To address the outlined shortcomings of the current KBE app development process, this thesis proposes a novel framework for the development of KBE applications, based on Model-Based Systems Engineering (MBSE) concepts, to model domain knowledge and requirements, and to support (semi-)automatic generation of KBE apps through visual editing, as opposed to standard coding. The key objectives of this framework are to improve knowledge capture and formalization, requirements traceability, and knowledge reuse in KBE applications. In the proposed framework, the knowledge required for developing a KBE application is first captured in a formal knowledge model that uses the industry-standard Systems Modeling Language (SysML). Source code is then automatically generated for the targeted KBE system (ParaPy) using a model-to-code tool developed in this research. Traceability of requirements onto the various elements of the KBE app architecture is also provided, thereby reducing the typical black-box effect of KBE applications. Furthermore, the framework allows to reuse knowledge from previously generated knowledge models, enabling effective project-to-project knowledge transfer.

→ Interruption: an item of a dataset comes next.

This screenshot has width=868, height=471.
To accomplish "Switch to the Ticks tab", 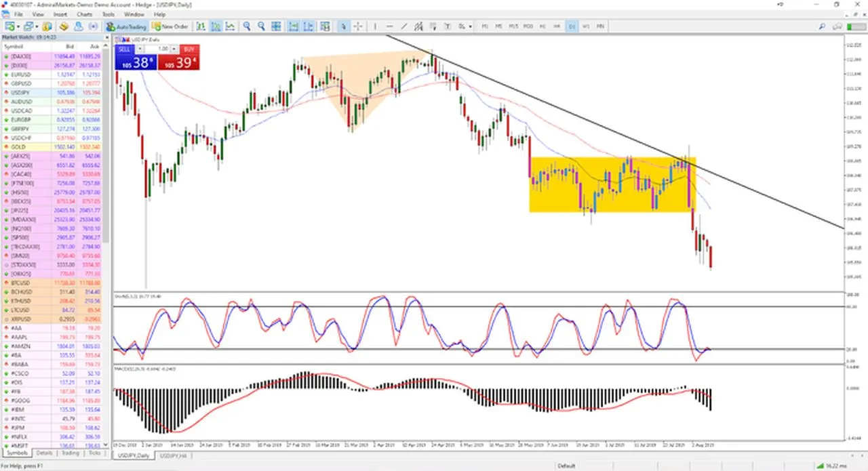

This thesis presents the development of three distinct KBE applications using the proposed framework, with the aim of evaluating it in terms of ease of modeling, development time, and quality of the automatically generated (skeleton) code. Preliminary results show that the learning curve to modeling is intuitive and easy enough to learn; the time required for generating the knowledge models is lower than current modeling processes; the automatically generated code is error-free, well-structured, and complies with existing coding standards, providing a correct starting point for further app development, while resulting in time savings in the development of the app skeleton.